*Work to be completed*
Each record should reappear exactly in your answer, minus any picture.
___ Given data ___
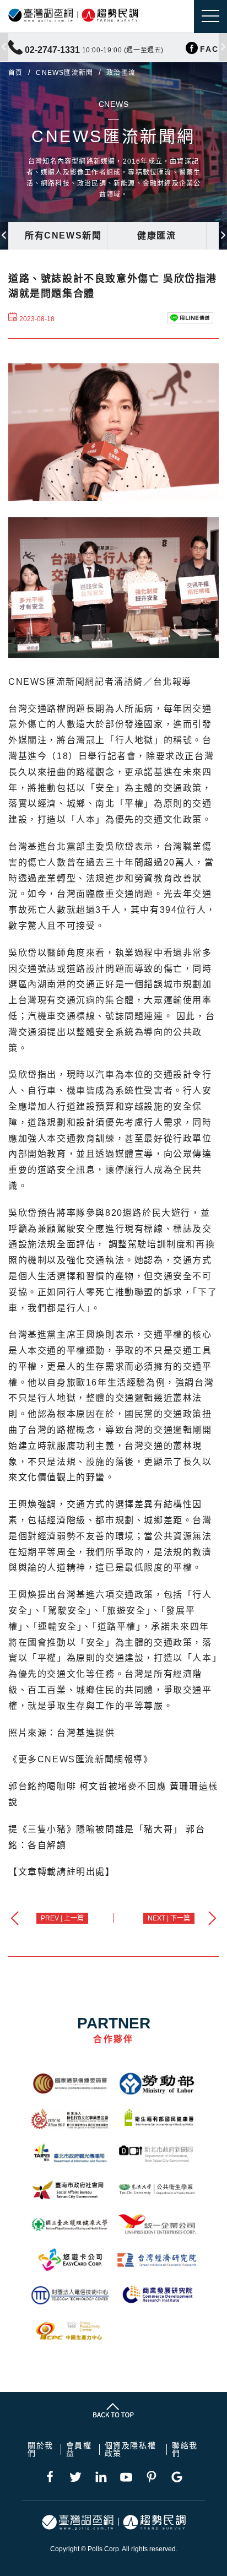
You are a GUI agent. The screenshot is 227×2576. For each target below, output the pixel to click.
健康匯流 (156, 235)
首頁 (15, 72)
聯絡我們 (185, 2449)
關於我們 (40, 2449)
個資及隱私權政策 (130, 2449)
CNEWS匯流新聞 (64, 72)
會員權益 (79, 2449)
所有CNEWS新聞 (63, 235)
___
*Answer*
You are a GUI agent. The screenshot is 227×2576. For each target below, output the pixel to click.
健康匯流 (156, 235)
首頁 (15, 72)
聯絡我們 (185, 2449)
關於我們 (40, 2449)
個資及隱私權政策 (130, 2449)
CNEWS匯流新聞 (64, 72)
會員權益 (79, 2449)
所有CNEWS新聞 (63, 235)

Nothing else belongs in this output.